Spark Best Practices

This topic describes best practices for running Spark jobs.

Spark Configuration Recommendations

  • Set --max-executors. Other parameters are ideally not required to be set as the default parameters are sufficient.

  • Try to avoid setting too many job-level parameters.

Ensuring Jobs Get their Fair Share of Resources

To prevent jobs from blocking each other, you should use the YARN Fair Scheduler to ensure that each job gets its fair share of resources. For example, if each interpreter can use a maximum of 100 executors, and ten users are running one interpreter each, the YARN Fair Scheduler can ensure that each user’s job gets about ten executors. As the number of running jobs rises or declines, the number of executors each gets will decline or rise inversely– 100 jobs will get one executor each; if there is only one job, it will get all 100 executors.

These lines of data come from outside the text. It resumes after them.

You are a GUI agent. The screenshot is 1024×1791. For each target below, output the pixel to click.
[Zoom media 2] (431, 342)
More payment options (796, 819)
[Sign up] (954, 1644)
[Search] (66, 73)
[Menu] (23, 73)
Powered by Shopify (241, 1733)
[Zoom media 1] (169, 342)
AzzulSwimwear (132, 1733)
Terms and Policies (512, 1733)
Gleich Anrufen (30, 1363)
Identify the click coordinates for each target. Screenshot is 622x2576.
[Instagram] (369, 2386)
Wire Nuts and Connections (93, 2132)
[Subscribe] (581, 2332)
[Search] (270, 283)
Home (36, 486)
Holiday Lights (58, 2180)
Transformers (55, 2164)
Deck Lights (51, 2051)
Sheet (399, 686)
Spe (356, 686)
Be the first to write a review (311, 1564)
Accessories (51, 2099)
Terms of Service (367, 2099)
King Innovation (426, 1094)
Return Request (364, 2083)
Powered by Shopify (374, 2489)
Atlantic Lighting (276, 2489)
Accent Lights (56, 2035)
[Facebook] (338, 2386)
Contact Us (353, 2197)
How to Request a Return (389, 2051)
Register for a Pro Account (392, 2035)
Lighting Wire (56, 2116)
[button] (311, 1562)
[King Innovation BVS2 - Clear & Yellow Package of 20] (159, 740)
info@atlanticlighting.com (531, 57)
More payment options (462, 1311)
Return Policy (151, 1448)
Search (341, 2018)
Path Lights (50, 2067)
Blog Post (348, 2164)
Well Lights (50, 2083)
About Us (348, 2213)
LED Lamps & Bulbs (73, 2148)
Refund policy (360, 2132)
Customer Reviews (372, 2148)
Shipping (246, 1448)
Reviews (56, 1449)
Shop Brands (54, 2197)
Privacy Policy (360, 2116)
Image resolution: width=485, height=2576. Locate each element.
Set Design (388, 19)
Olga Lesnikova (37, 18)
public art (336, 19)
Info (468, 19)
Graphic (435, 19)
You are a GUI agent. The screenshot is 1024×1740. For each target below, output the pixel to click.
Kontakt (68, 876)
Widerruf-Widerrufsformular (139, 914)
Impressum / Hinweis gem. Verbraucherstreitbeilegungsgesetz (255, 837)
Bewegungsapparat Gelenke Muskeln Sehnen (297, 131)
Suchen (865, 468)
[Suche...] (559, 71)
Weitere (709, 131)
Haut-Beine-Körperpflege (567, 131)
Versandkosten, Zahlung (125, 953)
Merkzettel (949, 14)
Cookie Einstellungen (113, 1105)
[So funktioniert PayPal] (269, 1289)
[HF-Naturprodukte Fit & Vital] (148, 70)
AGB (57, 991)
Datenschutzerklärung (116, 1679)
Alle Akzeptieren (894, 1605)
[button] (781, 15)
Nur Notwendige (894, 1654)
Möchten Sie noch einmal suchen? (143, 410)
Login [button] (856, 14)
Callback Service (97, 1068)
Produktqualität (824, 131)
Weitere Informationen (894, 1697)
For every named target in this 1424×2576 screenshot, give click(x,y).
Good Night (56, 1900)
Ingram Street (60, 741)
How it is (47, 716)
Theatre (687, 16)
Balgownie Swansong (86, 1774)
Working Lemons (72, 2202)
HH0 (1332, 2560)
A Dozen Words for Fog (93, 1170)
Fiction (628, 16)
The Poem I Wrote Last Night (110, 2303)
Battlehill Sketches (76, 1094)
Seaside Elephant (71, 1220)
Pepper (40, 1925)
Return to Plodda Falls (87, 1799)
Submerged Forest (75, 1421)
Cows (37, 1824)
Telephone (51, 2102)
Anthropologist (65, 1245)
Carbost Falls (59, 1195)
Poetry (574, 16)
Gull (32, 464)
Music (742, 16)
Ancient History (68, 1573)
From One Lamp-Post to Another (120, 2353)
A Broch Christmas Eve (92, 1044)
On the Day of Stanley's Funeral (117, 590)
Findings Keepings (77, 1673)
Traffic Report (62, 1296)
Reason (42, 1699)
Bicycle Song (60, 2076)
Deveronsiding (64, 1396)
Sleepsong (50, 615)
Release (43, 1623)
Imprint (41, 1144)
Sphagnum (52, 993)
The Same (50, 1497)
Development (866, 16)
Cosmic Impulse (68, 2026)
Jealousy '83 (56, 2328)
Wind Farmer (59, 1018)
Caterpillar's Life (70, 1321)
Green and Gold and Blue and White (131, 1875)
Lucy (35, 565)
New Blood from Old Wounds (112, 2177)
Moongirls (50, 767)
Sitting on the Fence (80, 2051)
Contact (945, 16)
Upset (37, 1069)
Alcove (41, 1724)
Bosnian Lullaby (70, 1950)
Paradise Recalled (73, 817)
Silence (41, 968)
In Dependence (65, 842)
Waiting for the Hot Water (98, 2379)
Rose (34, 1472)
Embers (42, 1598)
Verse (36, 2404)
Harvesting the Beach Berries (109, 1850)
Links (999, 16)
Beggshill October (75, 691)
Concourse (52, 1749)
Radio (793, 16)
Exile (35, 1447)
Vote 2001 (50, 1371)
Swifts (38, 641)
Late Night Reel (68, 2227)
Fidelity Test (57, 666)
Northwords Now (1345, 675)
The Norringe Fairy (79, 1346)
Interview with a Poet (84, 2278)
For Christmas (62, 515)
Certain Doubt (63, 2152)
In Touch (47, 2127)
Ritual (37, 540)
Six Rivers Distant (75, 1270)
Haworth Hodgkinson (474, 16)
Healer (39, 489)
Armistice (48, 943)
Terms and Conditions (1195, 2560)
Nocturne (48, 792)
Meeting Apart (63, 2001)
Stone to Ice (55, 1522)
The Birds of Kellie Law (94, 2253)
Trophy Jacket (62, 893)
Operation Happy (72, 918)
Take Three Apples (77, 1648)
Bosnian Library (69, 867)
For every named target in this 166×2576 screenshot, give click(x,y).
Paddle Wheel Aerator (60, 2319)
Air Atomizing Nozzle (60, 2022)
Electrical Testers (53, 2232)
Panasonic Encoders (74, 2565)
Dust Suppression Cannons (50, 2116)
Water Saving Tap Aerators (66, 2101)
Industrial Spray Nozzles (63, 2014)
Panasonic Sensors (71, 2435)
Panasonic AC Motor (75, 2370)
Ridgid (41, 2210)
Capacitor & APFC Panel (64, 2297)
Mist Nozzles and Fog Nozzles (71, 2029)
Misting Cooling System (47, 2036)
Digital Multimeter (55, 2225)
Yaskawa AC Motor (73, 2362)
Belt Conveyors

To configure this, configure notebooks and interpreters for the running Spark cluster as follows. (For information about using notebooks and interpreters, see Running Spark Applications in Notebooks.)

Note

Do not do this if you have enabled interpreter user mode; in that case, QDS configures the Fair Scheduler for you.

  1. Assign an interpreter for each user and note. This ensures that each job is submitted to YARN as a separate application.

  2. Edit the interpreter to use a fairly low value for spark.executor.instances, so that an interpreter that is not in use does not hold on to too many executors.

Specifying Dependent Jars for Spark Jobs

You can specify dependent jars using these two options:

  • In the QDS UI’s Analyze query composer for a Spark command, add a Spark Submit argument such as the following to add jars at the job level:

    --jars s3://bucket/dir/x.jar,s3n://bucket/dir2/y.jar --packages "com.datastax.spark:spark-cassandra-connector_2.10:1.4.0-M1"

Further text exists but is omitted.